How many lines in the items below contain the string "chevron", with case taken into account? Reply with only the number.

Word and element locating data
************

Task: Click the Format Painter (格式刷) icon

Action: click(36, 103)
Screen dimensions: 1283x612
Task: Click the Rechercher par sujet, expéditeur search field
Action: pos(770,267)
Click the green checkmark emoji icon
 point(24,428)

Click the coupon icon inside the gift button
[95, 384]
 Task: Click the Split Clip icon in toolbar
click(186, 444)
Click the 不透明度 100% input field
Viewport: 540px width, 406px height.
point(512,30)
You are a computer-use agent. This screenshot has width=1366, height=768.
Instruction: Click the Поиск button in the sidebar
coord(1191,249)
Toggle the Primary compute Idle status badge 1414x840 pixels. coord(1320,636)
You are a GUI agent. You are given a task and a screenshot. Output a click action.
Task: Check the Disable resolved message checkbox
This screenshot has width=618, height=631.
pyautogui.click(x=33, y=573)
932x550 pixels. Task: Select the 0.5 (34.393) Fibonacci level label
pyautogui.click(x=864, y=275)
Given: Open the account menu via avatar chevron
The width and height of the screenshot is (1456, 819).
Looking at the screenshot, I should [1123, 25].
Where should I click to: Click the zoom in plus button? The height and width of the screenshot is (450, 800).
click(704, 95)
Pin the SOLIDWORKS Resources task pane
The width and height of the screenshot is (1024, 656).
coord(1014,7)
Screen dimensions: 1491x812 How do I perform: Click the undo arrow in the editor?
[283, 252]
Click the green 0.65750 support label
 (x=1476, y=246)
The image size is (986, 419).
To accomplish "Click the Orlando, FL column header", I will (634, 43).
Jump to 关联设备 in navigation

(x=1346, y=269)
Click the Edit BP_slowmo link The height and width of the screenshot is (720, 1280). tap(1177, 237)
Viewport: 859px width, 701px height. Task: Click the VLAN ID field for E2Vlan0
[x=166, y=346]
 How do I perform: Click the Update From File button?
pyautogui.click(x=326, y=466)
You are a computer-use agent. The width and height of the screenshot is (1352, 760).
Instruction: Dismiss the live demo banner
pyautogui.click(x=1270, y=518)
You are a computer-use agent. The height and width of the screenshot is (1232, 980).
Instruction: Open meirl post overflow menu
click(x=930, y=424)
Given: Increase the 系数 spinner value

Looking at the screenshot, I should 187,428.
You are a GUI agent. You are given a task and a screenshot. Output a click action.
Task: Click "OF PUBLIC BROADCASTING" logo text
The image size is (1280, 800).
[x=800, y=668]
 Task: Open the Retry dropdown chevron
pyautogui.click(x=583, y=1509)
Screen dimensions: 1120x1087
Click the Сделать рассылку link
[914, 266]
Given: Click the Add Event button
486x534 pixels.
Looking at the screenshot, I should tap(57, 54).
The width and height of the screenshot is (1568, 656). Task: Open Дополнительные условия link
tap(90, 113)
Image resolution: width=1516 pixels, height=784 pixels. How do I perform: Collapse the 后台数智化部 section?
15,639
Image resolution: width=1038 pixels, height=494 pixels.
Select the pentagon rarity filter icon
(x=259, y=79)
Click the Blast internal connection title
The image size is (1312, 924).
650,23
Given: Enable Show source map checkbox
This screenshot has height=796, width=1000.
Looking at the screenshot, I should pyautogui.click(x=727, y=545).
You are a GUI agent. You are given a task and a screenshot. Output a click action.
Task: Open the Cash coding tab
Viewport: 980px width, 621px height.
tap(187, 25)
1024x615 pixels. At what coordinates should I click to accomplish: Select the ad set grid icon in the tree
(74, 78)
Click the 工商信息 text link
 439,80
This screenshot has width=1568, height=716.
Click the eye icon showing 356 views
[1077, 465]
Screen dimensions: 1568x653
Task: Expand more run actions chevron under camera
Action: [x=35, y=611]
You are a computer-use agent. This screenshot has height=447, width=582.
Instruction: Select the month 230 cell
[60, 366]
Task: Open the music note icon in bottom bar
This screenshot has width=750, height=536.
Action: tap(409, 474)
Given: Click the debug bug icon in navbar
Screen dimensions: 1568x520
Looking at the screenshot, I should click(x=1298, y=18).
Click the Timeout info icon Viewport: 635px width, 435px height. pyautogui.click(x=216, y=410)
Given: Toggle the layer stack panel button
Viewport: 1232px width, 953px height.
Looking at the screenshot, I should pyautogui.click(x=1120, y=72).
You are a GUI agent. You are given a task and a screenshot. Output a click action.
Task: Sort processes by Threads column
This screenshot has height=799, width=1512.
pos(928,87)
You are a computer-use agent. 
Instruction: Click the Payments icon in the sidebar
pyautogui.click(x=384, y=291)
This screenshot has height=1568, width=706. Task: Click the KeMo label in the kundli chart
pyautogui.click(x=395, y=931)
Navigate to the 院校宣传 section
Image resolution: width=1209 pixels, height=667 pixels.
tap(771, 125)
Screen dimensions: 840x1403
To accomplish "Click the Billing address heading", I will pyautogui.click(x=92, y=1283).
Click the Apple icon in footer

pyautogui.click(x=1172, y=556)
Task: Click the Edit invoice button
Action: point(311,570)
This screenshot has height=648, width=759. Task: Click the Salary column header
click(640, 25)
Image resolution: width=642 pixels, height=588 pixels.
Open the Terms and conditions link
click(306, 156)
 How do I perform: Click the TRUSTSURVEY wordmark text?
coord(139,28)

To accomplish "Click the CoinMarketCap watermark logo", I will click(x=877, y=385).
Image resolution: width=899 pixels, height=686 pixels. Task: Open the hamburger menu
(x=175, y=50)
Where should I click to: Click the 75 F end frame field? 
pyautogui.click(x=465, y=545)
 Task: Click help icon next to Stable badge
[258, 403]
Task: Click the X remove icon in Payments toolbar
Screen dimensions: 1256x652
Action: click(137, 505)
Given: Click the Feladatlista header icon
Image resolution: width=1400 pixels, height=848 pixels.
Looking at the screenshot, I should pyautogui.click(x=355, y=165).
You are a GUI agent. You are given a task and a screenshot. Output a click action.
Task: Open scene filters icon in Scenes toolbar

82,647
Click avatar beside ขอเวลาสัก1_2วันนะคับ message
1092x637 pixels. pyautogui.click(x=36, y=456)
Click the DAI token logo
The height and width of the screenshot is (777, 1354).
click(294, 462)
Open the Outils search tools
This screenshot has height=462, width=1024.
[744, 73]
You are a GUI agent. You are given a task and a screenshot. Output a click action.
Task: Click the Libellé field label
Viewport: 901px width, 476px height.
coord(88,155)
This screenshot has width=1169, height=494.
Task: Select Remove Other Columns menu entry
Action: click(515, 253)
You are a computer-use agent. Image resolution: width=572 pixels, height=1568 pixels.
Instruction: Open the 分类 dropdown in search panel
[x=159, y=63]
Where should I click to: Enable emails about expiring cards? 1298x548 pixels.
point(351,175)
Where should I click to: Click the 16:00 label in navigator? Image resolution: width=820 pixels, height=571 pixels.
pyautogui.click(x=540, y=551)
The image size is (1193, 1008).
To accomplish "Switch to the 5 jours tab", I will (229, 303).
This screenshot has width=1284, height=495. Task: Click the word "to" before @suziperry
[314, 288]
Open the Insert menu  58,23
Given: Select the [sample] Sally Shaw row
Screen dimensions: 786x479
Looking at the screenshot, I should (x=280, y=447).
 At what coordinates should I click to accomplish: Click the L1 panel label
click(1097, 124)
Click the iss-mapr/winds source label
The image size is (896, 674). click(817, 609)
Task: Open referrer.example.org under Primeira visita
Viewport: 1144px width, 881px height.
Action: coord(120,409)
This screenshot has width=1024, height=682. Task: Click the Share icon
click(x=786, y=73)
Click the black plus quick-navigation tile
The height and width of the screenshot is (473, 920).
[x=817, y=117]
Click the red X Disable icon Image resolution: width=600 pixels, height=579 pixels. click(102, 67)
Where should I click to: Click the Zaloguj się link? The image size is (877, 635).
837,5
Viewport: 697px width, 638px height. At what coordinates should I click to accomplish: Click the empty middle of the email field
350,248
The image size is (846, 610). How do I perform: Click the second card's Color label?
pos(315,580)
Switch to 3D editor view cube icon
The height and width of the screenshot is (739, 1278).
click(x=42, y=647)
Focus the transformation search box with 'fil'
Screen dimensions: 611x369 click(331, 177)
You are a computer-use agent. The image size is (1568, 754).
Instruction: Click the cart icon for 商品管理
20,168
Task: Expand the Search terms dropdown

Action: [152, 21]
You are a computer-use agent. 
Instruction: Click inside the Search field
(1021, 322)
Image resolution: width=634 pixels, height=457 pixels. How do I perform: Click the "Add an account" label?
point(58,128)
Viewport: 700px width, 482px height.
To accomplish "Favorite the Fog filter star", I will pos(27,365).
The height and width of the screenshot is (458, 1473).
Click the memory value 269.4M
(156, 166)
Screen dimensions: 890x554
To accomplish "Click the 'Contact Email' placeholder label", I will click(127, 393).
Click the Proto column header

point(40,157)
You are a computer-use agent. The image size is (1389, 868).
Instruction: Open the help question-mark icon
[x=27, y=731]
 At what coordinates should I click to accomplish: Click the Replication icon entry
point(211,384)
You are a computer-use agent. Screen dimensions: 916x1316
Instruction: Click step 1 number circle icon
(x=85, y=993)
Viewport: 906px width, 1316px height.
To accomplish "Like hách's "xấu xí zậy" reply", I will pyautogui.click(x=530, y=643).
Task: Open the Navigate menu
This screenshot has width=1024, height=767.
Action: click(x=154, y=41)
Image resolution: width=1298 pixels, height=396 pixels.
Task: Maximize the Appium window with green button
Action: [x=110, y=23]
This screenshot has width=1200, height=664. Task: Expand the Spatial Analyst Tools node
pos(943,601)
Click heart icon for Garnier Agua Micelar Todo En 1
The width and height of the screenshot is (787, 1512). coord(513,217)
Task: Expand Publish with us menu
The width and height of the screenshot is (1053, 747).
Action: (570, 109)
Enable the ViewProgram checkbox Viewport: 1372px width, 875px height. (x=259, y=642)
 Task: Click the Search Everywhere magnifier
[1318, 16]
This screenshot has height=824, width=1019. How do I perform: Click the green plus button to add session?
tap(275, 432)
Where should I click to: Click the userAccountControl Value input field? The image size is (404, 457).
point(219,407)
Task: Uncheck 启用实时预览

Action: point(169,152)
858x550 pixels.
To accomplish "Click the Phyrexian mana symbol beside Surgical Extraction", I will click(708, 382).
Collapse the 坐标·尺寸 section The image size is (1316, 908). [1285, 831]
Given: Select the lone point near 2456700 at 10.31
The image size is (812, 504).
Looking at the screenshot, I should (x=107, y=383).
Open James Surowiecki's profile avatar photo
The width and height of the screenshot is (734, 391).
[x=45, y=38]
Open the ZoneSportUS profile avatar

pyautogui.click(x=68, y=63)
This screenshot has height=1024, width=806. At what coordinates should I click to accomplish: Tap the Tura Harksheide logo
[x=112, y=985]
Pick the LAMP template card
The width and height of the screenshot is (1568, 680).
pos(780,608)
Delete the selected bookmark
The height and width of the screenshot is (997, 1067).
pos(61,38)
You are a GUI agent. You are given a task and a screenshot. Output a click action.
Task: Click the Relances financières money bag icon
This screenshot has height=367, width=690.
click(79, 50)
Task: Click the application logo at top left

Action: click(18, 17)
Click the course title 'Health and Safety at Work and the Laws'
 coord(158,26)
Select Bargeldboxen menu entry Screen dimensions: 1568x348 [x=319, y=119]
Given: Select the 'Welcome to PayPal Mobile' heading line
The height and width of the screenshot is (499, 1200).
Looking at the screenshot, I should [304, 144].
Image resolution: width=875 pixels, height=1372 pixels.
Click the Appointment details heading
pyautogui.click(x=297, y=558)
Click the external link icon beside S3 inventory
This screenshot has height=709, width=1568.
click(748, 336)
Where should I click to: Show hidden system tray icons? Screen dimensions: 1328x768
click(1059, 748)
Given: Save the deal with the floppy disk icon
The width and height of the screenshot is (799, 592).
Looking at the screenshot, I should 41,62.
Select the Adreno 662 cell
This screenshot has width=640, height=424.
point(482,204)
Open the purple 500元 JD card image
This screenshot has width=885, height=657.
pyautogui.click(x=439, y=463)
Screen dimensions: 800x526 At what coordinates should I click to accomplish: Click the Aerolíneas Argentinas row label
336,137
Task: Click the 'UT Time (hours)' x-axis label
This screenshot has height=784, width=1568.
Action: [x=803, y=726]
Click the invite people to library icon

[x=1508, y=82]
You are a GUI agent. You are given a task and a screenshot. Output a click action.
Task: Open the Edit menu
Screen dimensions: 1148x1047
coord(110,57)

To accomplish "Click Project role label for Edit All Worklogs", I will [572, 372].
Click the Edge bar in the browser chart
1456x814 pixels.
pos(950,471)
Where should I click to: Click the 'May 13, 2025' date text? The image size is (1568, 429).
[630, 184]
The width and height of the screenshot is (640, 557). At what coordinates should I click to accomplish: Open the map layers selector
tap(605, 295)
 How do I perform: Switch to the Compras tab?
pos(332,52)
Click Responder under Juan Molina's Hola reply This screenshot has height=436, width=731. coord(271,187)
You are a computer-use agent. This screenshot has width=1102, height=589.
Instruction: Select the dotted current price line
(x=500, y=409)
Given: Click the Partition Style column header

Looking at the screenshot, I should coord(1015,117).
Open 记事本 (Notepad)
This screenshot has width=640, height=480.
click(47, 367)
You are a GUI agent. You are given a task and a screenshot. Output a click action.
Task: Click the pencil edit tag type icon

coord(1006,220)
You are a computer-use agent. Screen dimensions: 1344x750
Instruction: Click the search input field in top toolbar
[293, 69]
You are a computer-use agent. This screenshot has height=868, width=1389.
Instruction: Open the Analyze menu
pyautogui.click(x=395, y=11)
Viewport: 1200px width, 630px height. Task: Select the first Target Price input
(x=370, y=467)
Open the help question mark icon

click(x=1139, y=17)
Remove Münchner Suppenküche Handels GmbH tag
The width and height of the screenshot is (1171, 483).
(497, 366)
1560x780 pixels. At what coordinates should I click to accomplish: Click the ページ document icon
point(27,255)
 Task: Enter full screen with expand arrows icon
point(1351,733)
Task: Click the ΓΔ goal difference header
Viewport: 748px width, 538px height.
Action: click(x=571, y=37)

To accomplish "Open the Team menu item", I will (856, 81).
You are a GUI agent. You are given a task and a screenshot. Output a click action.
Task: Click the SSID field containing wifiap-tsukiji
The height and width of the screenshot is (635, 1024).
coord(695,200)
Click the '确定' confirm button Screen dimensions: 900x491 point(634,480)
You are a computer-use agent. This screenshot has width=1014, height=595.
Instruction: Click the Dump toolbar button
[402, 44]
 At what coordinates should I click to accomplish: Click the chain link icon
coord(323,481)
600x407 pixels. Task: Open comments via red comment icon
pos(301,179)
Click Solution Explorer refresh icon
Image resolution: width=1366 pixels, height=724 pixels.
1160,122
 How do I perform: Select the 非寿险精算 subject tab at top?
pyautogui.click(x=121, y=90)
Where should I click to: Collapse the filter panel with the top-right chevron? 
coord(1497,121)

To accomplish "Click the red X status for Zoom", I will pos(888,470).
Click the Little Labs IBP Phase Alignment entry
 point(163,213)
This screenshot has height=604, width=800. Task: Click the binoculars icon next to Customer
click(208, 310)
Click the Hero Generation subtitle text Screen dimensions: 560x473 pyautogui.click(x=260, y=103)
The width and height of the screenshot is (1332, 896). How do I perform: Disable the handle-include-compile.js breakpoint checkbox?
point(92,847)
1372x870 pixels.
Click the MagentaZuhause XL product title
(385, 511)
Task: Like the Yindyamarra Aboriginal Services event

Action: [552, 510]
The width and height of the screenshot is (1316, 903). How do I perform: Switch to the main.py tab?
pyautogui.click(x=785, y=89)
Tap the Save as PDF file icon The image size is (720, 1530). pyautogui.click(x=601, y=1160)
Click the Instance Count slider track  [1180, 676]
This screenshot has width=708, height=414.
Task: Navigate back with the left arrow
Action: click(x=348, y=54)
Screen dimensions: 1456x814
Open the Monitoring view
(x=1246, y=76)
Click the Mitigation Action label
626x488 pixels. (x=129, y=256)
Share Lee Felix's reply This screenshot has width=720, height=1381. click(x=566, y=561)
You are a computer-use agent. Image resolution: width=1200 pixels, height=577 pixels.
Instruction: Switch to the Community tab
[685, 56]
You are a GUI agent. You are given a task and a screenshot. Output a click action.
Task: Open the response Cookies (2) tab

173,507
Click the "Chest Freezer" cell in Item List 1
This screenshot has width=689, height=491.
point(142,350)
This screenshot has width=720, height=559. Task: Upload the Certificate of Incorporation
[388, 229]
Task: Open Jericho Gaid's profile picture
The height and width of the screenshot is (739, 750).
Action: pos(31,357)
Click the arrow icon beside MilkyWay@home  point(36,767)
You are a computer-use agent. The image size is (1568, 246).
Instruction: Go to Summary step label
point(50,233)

************

Written answer → 4